Text and element pointing records:
-- -- --

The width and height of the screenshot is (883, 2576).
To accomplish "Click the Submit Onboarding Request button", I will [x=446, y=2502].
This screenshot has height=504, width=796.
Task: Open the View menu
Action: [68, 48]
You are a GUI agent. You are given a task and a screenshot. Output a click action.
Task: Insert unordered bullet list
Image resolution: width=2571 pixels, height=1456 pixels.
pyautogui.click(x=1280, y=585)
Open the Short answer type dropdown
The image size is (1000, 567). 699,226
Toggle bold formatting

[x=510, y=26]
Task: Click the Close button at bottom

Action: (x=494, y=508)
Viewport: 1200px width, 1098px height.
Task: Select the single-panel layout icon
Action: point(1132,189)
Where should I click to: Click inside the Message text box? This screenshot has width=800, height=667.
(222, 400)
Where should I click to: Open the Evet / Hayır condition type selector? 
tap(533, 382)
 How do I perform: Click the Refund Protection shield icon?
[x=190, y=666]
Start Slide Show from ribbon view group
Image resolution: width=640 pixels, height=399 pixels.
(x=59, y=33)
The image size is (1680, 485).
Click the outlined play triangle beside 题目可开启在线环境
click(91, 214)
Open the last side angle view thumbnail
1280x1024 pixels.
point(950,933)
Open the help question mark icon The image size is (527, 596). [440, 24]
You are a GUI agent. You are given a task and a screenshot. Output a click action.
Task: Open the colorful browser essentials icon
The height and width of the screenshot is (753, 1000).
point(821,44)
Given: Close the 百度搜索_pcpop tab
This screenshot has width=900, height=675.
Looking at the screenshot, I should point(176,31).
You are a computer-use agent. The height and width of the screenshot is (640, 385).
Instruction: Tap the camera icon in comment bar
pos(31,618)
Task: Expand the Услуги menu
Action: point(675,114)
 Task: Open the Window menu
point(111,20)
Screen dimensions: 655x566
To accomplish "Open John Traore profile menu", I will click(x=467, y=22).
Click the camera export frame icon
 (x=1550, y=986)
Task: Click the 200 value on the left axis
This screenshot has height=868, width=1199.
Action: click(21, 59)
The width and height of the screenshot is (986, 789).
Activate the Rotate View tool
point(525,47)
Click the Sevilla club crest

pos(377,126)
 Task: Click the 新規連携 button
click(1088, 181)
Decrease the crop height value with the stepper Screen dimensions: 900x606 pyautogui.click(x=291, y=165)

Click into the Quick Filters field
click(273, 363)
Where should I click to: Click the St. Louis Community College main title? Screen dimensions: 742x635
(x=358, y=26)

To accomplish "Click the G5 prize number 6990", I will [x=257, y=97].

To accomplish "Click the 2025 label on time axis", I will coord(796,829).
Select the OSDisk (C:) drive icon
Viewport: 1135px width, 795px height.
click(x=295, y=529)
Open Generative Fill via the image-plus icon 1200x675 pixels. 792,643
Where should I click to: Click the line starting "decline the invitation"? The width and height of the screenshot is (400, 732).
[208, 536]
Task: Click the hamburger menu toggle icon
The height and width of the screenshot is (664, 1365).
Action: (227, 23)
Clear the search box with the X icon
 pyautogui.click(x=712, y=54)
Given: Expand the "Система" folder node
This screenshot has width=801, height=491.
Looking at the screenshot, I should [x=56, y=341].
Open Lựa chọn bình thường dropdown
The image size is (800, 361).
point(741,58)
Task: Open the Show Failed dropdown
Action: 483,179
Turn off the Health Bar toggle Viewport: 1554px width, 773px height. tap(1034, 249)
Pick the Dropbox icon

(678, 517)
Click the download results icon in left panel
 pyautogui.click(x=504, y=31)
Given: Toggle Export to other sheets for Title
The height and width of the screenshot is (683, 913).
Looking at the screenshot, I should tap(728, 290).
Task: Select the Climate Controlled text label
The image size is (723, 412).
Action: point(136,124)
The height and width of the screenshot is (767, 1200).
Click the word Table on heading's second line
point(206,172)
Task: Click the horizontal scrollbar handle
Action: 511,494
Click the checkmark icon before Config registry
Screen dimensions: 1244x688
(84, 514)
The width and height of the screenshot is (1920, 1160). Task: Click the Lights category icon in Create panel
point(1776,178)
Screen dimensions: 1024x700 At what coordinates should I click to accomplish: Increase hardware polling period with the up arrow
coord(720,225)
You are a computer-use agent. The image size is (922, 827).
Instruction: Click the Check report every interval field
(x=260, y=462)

-- -- --

* WHAT THE TASK REQUIRES *
Format the records starting at the line containing "Given: Toggle Export" and ending at the line containing "Action: point(136,124)", both included, as a JSON list of strings with one string per line and no blank lines.

* TASK OUTPUT *
[
  "Given: Toggle Export to other sheets for Title",
  "The height and width of the screenshot is (683, 913).",
  "Looking at the screenshot, I should tap(728, 290).",
  "Task: Select the Climate Controlled text label",
  "The image size is (723, 412).",
  "Action: point(136,124)"
]